絶対に突っ込まれると思った。だって普段はこんな明るい色、絶対に着ないし。だけど、今日の私には言い訳がある。

「そんなわけないじゃん!」
「本当よ、元マネの子たちが服貸してほしいって今日家に来たの」
「マネージャー?」
「ええ、髪とメイクも頼まれて。どこかでデートだそうよ」
「あー……そういうこと」

午前中に会った彼女たちのことを口にすれば、なぜか成宮は納得したように声をもらす。貴子たちと会うことはまだ言っていないのに。一体なんで知ったような言葉が出てくるのだろうか。

「何か知っているの?」
「一也がさ、今日のデートに協力してやるって言っていて」
「……協力?」

協力ってことは、もしかしてプランを考えてもらったりしたのだろうか。しかし、私が言うのもおかしいが、御幸はなかなかそういうことに不慣れな男だと思う。そんな彼がどう協力を。

「記者引き付けるようなこと言っていたんだよ」
「つまり……私の振りしたマネージャーたちと?」
「そうなんじゃないかな」

私にマイクを渡してきたスタッフに聞いたところ、試合後のことを仕組んだのは御幸じゃなくて彼のチームのエースだった。未だに邪魔をされるのかとため息ついたりもしたけれど、要は背中を押すつもりだったらしい。そして御幸はそれに乗っかっただけのはず。

「つっても、実際は哲さんたちもいるらしいけど」
「……なんでそんな」
「みんな、かのえさんに安心してもらいたいんでしょ」

今朝見送った、元マネージャーたちの表情を思い出す。
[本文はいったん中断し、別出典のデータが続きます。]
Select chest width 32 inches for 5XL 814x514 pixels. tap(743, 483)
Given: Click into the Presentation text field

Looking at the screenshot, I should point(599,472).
そうか、あれは浮かれていたわけじゃなくて、私に対する表情だったのか。見守っていた後輩たちだったのに、逆の立場となってしまっていた。申し訳ないという気持ちもあるが、そこまで後押ししてもらえているという事実に、喜びを隠せない。

「……なら、私たちがヘマをするわけにはいかないわね」
「任せておいてよ!」

そう言って、成宮は丁寧にハンドルを回してくれる。さて、私をどこまで連れて行ってくれるのだろうか。先ほどまでとは違った温かさが、胸に湧いてきていた。